--- RECORDS Enclosed Below ---

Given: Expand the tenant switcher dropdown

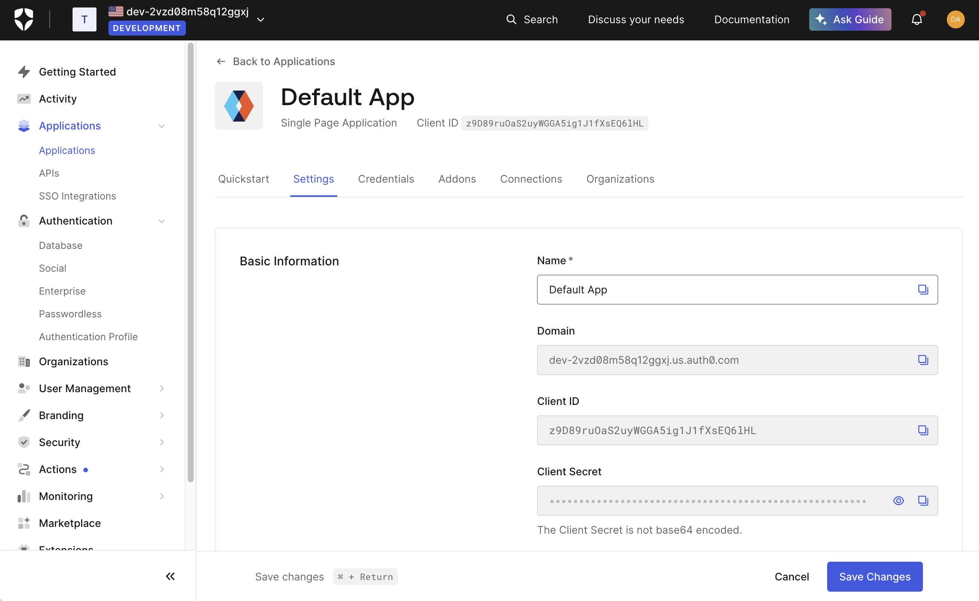Looking at the screenshot, I should [x=261, y=19].
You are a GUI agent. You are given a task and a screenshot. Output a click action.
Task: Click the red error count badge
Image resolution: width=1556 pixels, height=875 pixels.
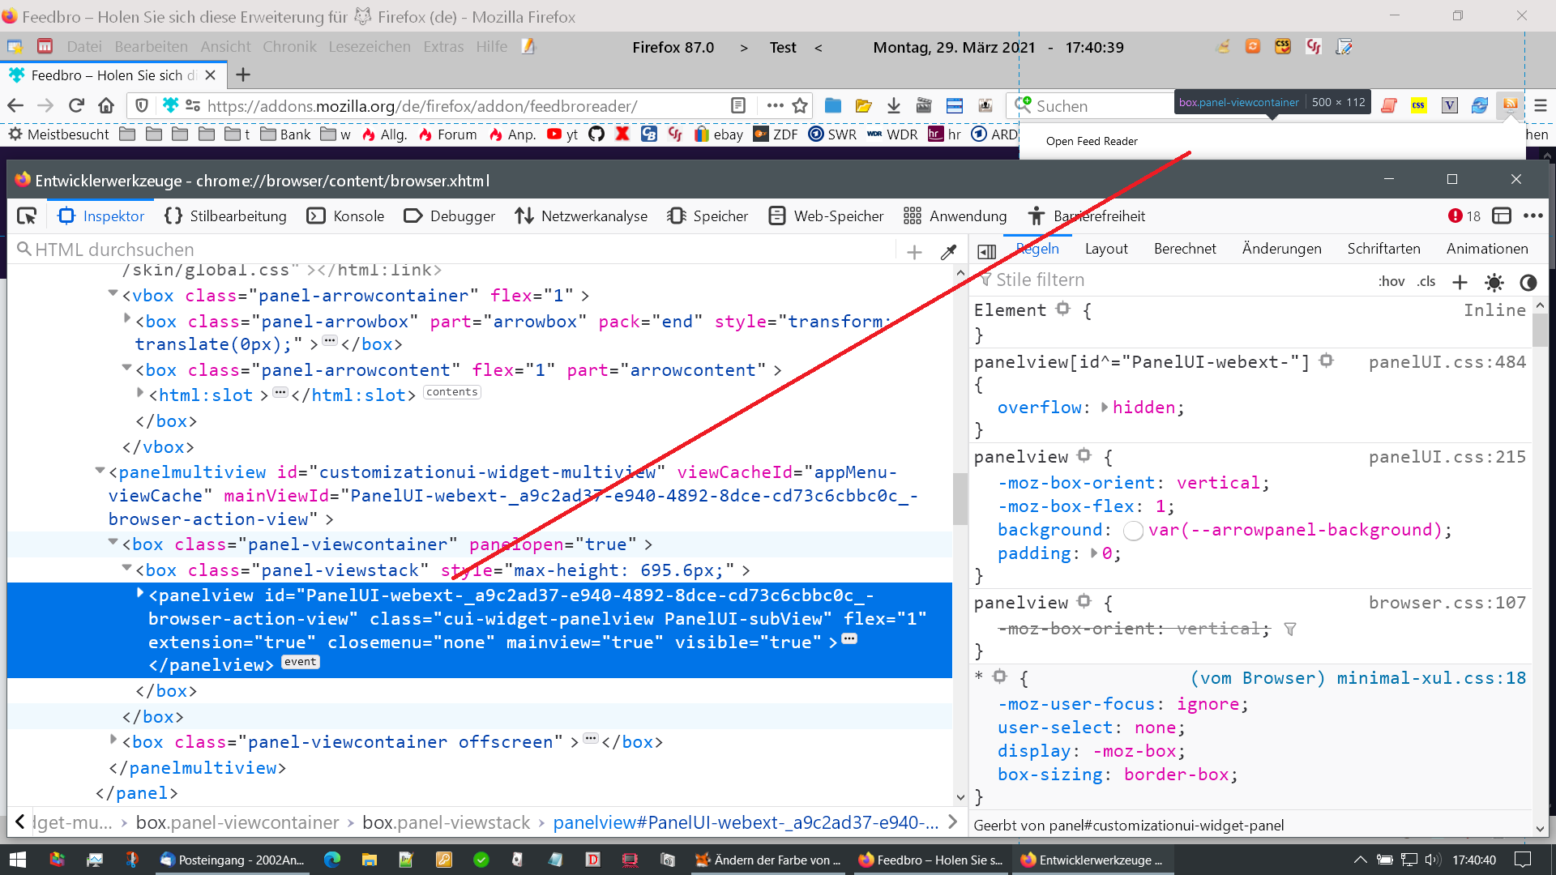coord(1464,216)
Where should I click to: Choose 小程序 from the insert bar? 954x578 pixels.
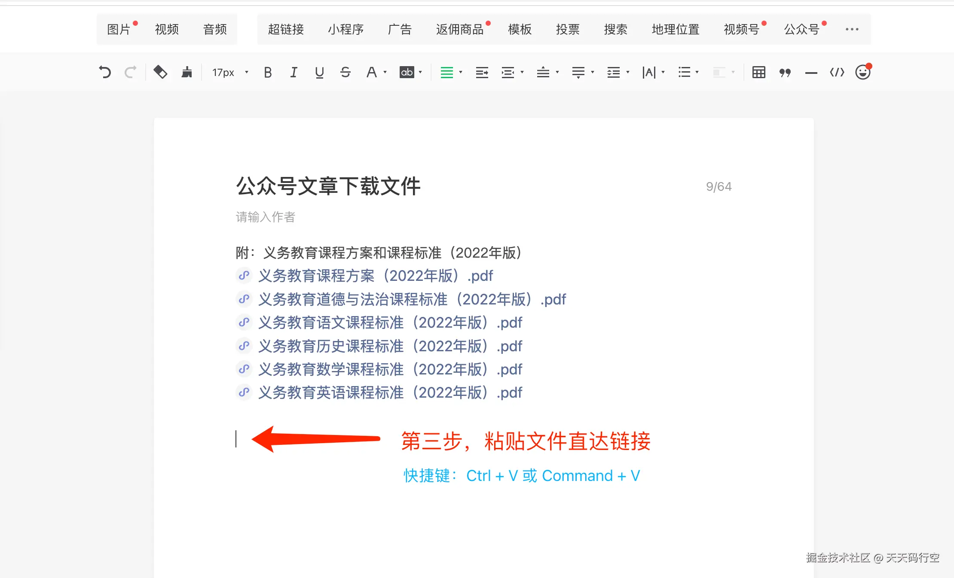coord(346,29)
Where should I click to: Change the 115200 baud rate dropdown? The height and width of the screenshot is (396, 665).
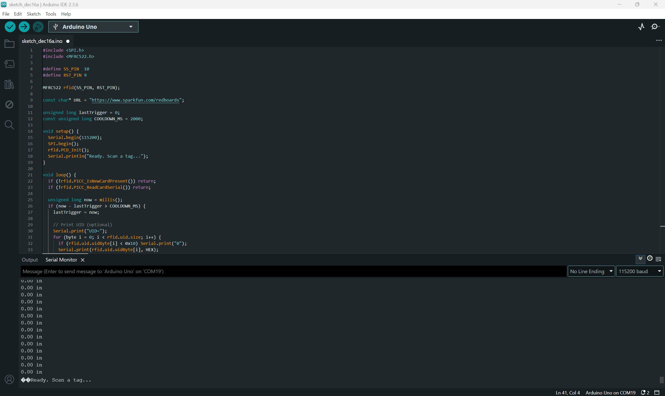pyautogui.click(x=640, y=271)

--- End of Enclosed RECORDS ---

_WHAT TO PRODUCE_. Write out every record above exactly, leaving no picture in the result.

_ANSWER AREA_.
Given: Expand the tenant switcher dropdown

Looking at the screenshot, I should [x=261, y=19].
You are a GUI agent. You are given a task and a screenshot. Output a click action.
Task: Click the red error count badge
Image resolution: width=1556 pixels, height=875 pixels.
coord(1464,216)
Where should I click to: Choose 小程序 from the insert bar? 954x578 pixels.
coord(346,29)
Where should I click to: Change the 115200 baud rate dropdown? The height and width of the screenshot is (396, 665).
pyautogui.click(x=640, y=271)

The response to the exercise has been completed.